PREDICT: A data repository for cyber security research


Access to appropriate data is an essential component to successful research. In the area of cyber security, large-scale datasets containing realistic network traffic are necessary to understand how proposed methods and tools actually work in real-life situations. Such data, by its very nature, contains sensitive information about users and organizations and is subject to legal and regulatory restrictions. It is therefore not easy for researchers to acquire this data.

As a component of their effort to advance research infrastructure for cyber security, DHS established The Protected Repository for Defense of Infrastructure against Cyber Threats (PREDICT), to provide a trusted framework for sharing real-world security-related datasets.
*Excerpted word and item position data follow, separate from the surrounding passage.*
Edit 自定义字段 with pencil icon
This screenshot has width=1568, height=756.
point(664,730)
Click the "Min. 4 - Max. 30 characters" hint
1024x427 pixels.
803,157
As the only freely available, legally collected repository of large-scale datasets containing real network traffic and system logs, PREDICT provides access to data that can be used by the research community to test and evaluate research prototypes and by government technology decision-makers to evaluate competing cyber security tools and methods.

In establishing PREDICT, a set of key issues for sharing these types of data has been addressed: providing secure, centralized access to multiple sources of data; assuring confidentiality to protect the privacy of the individuals and the security of the networks from which the data are collected; assuring data integrity to protect access to the data and ensure its proper use; and protecting proprietary information and reducing legal risks.

In this presentation, we discuss the PREDICT framework for acquiring and sharing datasets, the process by which researchers are authorized to access the data, related program activities that have been initiated in response to issues encountered in developing PREDICT, and future activities.